The listing below holds a line with "Click the efficiency mode leaf icon for Edge" and a line with "Task: Click the Mobile No value 1787854886". Reproduce those two lines exactly, plus everything between them.

#### [Material for the task]
----

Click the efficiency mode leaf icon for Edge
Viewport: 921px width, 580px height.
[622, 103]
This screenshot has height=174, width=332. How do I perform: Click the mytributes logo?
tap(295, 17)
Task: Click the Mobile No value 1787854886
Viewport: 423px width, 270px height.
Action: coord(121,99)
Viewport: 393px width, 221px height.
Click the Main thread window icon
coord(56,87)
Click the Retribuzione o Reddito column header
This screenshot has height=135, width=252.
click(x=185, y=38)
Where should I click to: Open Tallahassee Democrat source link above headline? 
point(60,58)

----

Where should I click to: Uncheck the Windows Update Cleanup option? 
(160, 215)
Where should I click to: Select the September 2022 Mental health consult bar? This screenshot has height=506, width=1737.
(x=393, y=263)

----

#### [Exercise solution]
Click the efficiency mode leaf icon for Edge
Viewport: 921px width, 580px height.
[622, 103]
This screenshot has height=174, width=332. How do I perform: Click the mytributes logo?
tap(295, 17)
Task: Click the Mobile No value 1787854886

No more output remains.